La Rete
degli Studenti Medi prosegue il percorso di
mobilitazione verso le manifestazioni in programma per il 4
aprile. In tutte le scuole d'Italia sono già state
realizzate centinaia di assemblee e molte altre sono in programma per
le prossime settimane, perchè gli studenti vogliono
continuare la protesta. Per questo motivo l'associazione
studentesca ha preparato un kit per
gli studenti che vogliono affrontare la crisi: un
libretto che spiega le alternative alla politica del
governo su scuola e università, analizzando tutti i punti
della Riforma Gelmini. Il kit si può scaricare dal sito
dell'associazione.
Ecco i punti principali delle proposte della Rete
degli Studenti:
- Una scuola per crescere Vs Valutazione più rigorosa;
- Più soldi alle scuole pubbliche Vs Scuole fondazioni;
- Istituti professionali e tecnici più moderni Vs Chiusura
istituto professionali e tecnici;
- Nuova didattica Vs Sms e pagelle online;
- Contratti per studenti e diritto allo studio Vs Abbandono della
scuola;
- Docenti preparati Vs Docenti licenziati;
- Un'istituzione più efficace Vs Crisi;
- Regole da rispettare Vs 5 in condotta;
- Studenti cittadini Vs Abolizione rappresentanza studentesca;
- Scuole sicure Vs Piano Gelmini.
La Rete degli Studenti chiede che vengano effettuati
più investimenti nella formazione degli studenti e
spiega i vari punti del sistema scolastico italiano che non vanno bene
e devono essere migliorati con interventi mirati. Come si legge nel kit
anticrisi, "l'Italia ha bisogno di più persone formate e
istruite possibili, per cui la valutazione dovrebbe servire a portare
tutti verso lo stesso livello (alto) di competenze e conoscenze, e non
a selezionare pochi eletti e lasciare gli altri in mezzo a una strada".
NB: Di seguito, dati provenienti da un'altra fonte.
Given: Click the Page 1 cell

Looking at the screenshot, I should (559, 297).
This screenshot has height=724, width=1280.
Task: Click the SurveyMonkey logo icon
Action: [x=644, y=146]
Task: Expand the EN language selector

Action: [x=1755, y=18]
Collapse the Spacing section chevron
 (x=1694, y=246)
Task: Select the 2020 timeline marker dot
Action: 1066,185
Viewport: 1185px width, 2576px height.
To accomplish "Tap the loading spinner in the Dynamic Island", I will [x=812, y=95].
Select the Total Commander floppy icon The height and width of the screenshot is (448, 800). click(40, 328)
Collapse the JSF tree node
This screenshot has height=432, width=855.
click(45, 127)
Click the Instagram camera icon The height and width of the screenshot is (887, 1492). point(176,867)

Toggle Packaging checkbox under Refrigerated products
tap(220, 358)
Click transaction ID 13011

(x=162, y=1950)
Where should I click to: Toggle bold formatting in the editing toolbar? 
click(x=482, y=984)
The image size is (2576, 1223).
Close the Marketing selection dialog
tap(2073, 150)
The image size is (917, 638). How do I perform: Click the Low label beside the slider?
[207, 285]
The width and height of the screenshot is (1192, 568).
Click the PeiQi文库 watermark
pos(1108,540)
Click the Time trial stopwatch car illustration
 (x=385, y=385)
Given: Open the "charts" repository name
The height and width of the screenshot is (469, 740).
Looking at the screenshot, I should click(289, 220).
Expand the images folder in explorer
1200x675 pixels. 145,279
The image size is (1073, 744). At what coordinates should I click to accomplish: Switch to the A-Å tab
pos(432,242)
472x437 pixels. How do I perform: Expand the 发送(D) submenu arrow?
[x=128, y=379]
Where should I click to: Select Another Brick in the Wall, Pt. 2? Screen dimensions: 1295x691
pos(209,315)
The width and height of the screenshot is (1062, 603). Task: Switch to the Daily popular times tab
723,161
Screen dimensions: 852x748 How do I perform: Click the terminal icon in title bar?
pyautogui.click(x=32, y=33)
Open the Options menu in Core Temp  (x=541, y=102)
Inoltre ritiene che "in questo momento servirebbe investire di
più sugli istituti tecnici e professionali, per
modernizzarli e attualizzarli, per dare più
opportunità a chi li frequenta".
Per quanto riguarda la didattica, la Rete degli studenti propone "un
rinnovamento vero, con il superamento della lezione frontale
e l'utilizzo delle nuove tecnologie, degli strumenti di informazione e
con l'aumento delle attività laboratoriali e sperimentali".
Mentre sulla controversa questione del 5 in condotta, la Rete degli
Studenti Medi ritiene che "il 5 in condotta ha già
dimostrato di essere inefficace per fermare i cosiddetti bulli, ma
efficacissimo a esaltare presidi e docenti felici di avere in mano un
nuovo strumento per esercitare il loro potere". La soluzione "contro il
bullismo e contro la violenza nelle scuole" non è
rappresentata dal voto in condotta, ma deve essere raggiunta istituendo
"nuove regole chiare che vengano fatte rispettare. Regole che
responsabilizzino tutti, sia docenti che studenti".